I have been in a bit of a funk again, mainly with my food. My exercise has been great and I’ve seen some wonderful non-scale victories in the realm of my fitness levels; but it seems I’m not being so careful with my food.

This is driving me nuts and I’m ready for it to end.
So, today I happen to pop on over to Steve’s blog at Log My Loss and he posted this great motivation for Monday on getting out of the funk. I suggest you take a minute and check it out here if you’re fighting a road block or funk in your weightloss journey, or in any area of your life for that matter.

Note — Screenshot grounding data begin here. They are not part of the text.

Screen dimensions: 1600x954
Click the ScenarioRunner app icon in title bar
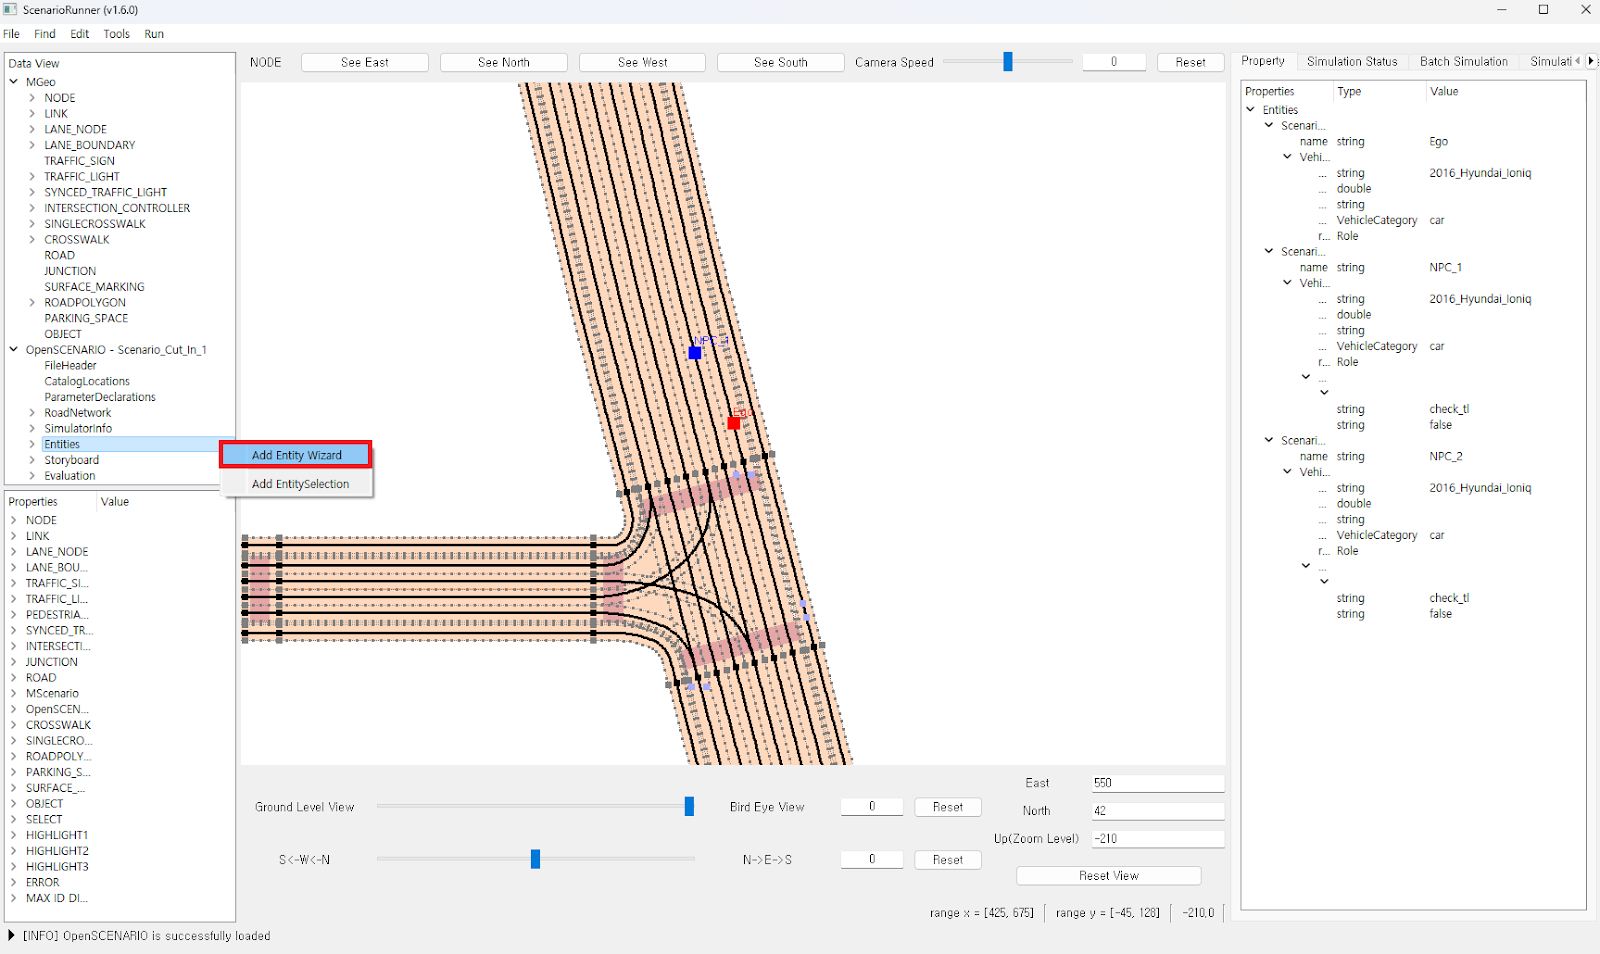pos(10,10)
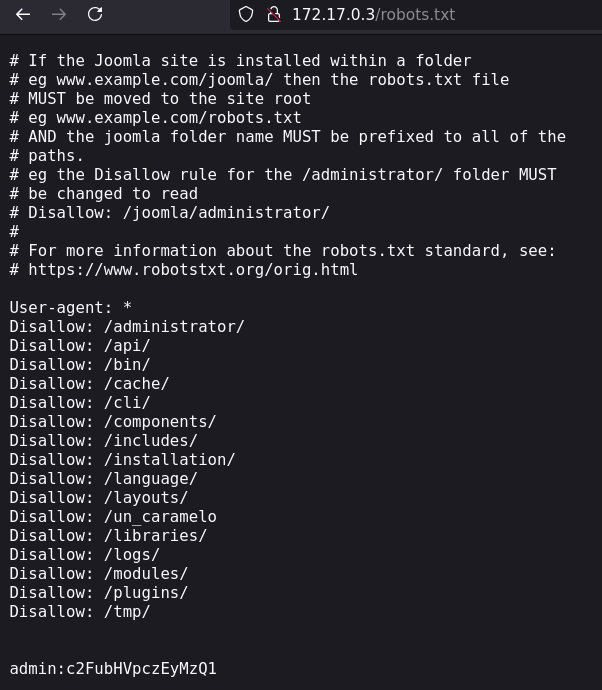602x690 pixels.
Task: Click the Disallow: /installation/ line
Action: (122, 459)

One thing he said was for us to repeat to ourselves:
I am worth it.
I will not quit.
I will not fail.
I could print this out and stick it on my mirror to look at every day. I do struggle with feeling like I’m not worth it and being afraid that I will fail.

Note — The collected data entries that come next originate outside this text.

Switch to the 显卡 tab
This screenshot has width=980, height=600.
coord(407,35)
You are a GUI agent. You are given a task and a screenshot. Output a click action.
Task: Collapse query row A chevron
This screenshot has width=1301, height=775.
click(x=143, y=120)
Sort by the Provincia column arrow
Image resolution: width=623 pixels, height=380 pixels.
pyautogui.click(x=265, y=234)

Yet, as I’ve said before, deep down I know that I refuse to quit and thus I can not fail. Along the way I am learning that I am worth it also.
So, I will keep doing what I know to do. I will push myself to keep an extra eye on my food portions, curb the sweets and high fats, drink my water and make sure to get my exercise in. I know that by doing this I will NOT fail in the long run.
I hope you can be encouraged also that you will not fail!
p.s. If you pop on over to Steve’s blog..leave him a nice little note. He really has a kind heart and cares so much for others who struggle with weight issues. Thanks, Steve!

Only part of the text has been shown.